Hoewel Paul Adriaenssens in zijn beginjaren nog componeerde voor
akoestische instrumenten (3-4-5-lots of good times), betrok hij al vrij snel elektronische middelen in zijn compositorisch
proces. In de periode tussen 1976 en 1985 componeerde hij voornamelijk voor elektronica gecombineerd met akoestische instrumenten.

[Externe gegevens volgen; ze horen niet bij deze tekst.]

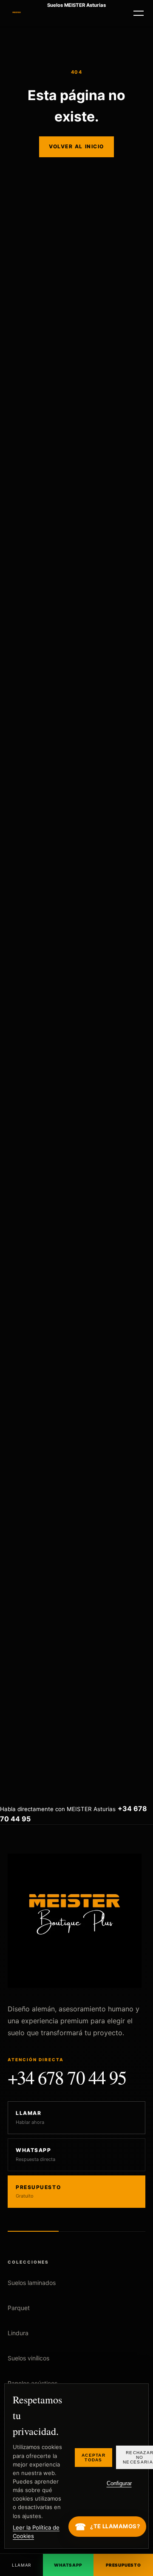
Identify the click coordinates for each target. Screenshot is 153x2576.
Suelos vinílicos (28, 2358)
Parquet (19, 2307)
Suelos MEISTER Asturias (76, 5)
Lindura (18, 2333)
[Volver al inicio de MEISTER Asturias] (16, 13)
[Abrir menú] (138, 13)
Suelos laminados (32, 2282)
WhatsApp (68, 2564)
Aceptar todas (93, 2457)
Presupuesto (123, 2564)
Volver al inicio (76, 146)
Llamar (21, 2564)
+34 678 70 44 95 (67, 2078)
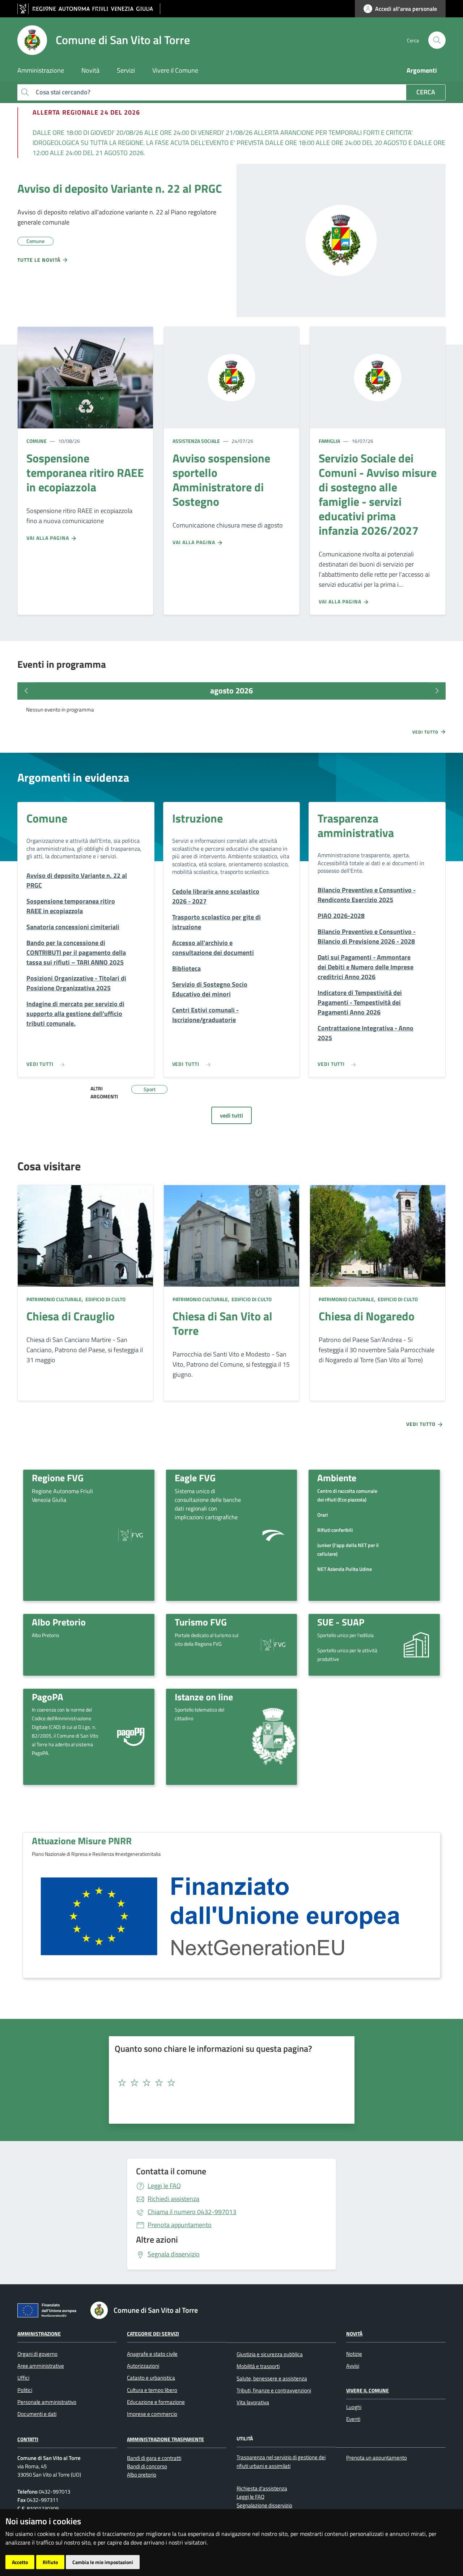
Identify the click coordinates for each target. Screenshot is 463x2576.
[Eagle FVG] (273, 1534)
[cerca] (437, 40)
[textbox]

In Dinaou (1982), Bretoens voor "hellingen", wordt gebruik gemaakt van de Bretoense bombarde, een instrument dat gekenmerkt
wordt door een rijk spectrum aan boventonen. De partij van dit blaasinstrument, gekenmerkt door een veelvuldig gebruik van
glissandi en microtonen, wordt begeleid door een elektronisch gegenereerde klankmassa, waaruit het middenregister is weggefilterd. Levels
(1984) is gebaseerd op een Vlaams gedicht. De semantiek van dit gedicht wordt door Adriaenssens op 3 verschillende wijzen
gedeconstrueerd, door de woorden op 3 verschillende manieren te ordenen. Deze 3 ordeningen worden tesamen met elektronische
begeleiding boven elkaar geplaatst en worden in hun geheel begeleid door een akoestisch instrument, waarvan de partituur is
afgeleid uit de tekst. Omwille van de grote moeilijkheid werd de oorspronkelijke instrumentale partij in de opeenvolgende
versies vervangen door verschillende instrumentengroepen. Enkel de versie voor stem en de versie voor vijf blaasinstrumenten
is tot nu toe ooit uitgevoerd.
Omwille van de moeilijke realiseerbaarheid van deze combinatie
van live-elektronica en akoestische instrumenten, kiest Paul Adriaenssens vanaf 1985 ervoor om afgewerkte producten in de
vorm van tapes te creëren. Door het feit dat hij ervoor kiest om te werken met afgewerkte producten in plaats van met live-elektronica,
krijgt hij vanuit het publiek steeds vaker het verwijt dat er bij de weergave van deze tapes eigenlijk niets te beleven viel.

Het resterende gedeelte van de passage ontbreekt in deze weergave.